Я затаила дыхание. Тишину нарушало только кваканье лягушек, доносившееся издали, да редкие голоса каких-то ночных птиц. Даже собаки не лаяли.

Долго так лежала я, напряженно прислушиваясь, и, ничего не услышав, решила — померещилось. И вдруг за дверью, в коридоре, скрипнула половица. Ну, тут уж я не могла ошибиться, эту половицу я давно знала и старалась на нее не наступать. Выходит, кто-то крадется по коридору? Кто? Вспомнилось — остался ночевать пан Юркевич, может, ночью приспичило ему кое-куда, вот он ощупью и отправился искать ванную комнату.
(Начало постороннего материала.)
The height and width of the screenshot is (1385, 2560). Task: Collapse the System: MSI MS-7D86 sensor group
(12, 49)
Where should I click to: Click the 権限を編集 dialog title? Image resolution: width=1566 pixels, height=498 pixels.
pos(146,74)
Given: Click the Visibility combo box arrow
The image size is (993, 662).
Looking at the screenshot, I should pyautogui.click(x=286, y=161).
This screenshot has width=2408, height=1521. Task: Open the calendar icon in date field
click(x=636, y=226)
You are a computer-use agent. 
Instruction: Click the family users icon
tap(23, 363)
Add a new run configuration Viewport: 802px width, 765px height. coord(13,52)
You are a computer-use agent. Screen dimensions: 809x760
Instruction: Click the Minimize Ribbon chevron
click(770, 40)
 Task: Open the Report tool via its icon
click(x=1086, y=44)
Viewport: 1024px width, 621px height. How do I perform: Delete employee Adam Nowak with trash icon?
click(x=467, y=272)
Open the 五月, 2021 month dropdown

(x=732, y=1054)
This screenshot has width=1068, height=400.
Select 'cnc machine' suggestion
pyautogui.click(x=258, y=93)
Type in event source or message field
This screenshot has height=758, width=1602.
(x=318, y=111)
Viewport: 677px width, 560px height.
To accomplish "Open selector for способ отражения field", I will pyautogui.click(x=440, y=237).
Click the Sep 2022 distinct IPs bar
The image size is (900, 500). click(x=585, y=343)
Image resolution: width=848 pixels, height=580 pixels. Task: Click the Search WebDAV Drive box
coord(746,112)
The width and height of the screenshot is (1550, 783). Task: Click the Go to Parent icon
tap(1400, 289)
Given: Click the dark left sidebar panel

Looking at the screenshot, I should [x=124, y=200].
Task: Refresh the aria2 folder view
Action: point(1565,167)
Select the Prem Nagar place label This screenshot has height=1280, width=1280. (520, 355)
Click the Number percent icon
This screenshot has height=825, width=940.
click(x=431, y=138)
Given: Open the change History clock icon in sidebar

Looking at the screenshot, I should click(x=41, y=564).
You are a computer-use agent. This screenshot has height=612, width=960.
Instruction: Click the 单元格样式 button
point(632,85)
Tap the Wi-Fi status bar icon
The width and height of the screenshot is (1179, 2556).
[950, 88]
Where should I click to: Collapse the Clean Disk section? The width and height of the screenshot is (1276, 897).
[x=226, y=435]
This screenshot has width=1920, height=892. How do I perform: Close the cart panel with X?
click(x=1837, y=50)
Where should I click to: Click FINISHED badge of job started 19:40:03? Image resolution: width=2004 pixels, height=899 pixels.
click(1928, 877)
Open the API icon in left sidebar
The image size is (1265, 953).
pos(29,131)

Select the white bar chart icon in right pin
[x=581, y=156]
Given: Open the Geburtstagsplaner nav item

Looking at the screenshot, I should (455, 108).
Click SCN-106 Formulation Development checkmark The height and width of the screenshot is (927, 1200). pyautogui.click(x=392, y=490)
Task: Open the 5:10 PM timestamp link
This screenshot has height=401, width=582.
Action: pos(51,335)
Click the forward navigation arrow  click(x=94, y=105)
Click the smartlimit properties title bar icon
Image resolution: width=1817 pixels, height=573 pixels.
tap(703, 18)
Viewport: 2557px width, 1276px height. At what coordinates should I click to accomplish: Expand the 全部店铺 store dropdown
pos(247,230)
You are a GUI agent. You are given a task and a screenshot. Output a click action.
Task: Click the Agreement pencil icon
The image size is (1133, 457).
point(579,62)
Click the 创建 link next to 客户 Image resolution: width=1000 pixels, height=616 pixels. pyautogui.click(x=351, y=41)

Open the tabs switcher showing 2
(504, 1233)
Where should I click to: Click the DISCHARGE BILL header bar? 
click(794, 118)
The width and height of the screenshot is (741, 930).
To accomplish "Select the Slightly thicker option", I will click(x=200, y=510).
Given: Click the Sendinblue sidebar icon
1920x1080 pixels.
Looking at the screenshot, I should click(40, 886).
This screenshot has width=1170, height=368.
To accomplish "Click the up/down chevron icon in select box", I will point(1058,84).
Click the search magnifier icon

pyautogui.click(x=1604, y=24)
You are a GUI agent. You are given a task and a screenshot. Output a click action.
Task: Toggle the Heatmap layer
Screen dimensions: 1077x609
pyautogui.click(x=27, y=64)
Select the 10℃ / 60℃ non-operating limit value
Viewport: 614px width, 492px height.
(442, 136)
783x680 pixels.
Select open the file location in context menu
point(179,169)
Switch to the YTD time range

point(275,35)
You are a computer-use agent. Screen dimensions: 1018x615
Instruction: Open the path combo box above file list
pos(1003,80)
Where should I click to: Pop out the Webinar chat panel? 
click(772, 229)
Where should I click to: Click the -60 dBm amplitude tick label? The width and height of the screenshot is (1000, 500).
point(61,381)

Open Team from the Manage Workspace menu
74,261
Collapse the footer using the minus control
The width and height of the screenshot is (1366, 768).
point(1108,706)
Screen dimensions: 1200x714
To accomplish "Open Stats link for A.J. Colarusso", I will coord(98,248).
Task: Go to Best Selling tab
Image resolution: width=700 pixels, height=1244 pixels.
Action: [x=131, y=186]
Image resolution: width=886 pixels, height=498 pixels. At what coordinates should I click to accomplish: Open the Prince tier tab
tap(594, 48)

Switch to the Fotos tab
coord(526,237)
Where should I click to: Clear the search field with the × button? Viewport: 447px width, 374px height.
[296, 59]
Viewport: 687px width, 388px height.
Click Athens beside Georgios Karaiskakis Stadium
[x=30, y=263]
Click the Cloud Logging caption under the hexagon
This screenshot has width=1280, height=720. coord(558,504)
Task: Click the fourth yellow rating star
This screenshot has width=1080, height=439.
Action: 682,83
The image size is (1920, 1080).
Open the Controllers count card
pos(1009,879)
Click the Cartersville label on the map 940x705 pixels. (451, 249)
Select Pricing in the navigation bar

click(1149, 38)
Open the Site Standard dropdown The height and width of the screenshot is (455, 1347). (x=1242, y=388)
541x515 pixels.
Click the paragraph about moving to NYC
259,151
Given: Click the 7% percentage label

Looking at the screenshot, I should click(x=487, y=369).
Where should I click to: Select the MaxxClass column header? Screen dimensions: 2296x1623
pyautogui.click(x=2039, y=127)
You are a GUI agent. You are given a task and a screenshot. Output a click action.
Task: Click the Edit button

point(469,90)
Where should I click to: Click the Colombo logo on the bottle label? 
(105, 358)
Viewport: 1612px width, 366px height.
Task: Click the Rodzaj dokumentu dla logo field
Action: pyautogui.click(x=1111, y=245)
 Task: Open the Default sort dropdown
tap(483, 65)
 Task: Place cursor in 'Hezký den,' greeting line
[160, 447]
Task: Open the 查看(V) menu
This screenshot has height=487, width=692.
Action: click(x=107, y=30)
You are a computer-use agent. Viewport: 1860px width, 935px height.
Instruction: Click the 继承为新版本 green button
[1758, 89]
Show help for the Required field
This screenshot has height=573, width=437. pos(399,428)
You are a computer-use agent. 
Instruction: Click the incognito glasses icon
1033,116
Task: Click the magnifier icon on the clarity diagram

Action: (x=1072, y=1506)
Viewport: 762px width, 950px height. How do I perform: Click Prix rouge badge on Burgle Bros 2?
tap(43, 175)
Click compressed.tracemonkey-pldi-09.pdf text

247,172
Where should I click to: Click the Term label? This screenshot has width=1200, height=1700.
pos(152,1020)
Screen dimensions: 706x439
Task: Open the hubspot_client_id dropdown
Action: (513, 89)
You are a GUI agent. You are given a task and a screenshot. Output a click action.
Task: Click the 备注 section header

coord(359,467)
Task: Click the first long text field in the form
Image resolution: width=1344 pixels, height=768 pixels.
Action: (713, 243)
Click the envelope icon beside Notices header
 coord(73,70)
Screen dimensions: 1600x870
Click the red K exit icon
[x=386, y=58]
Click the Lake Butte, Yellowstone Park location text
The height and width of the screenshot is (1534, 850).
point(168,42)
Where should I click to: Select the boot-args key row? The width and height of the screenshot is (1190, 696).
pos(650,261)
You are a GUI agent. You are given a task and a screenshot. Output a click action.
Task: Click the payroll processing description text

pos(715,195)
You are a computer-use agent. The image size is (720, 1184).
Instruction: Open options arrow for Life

И опять с трудом сдержала проклятие. Какие, к черту, в этом веке ванные? Зачем человеку в таких случаях шататься по темным коридорам? Пану Юркевичу наверняка сунули под кровать необходимый ночной горшок, а уж он наверняка знает, как им пользоваться. Мончевская всегда заботилась, чтобы в наших комнатах для гостей было все необходимое.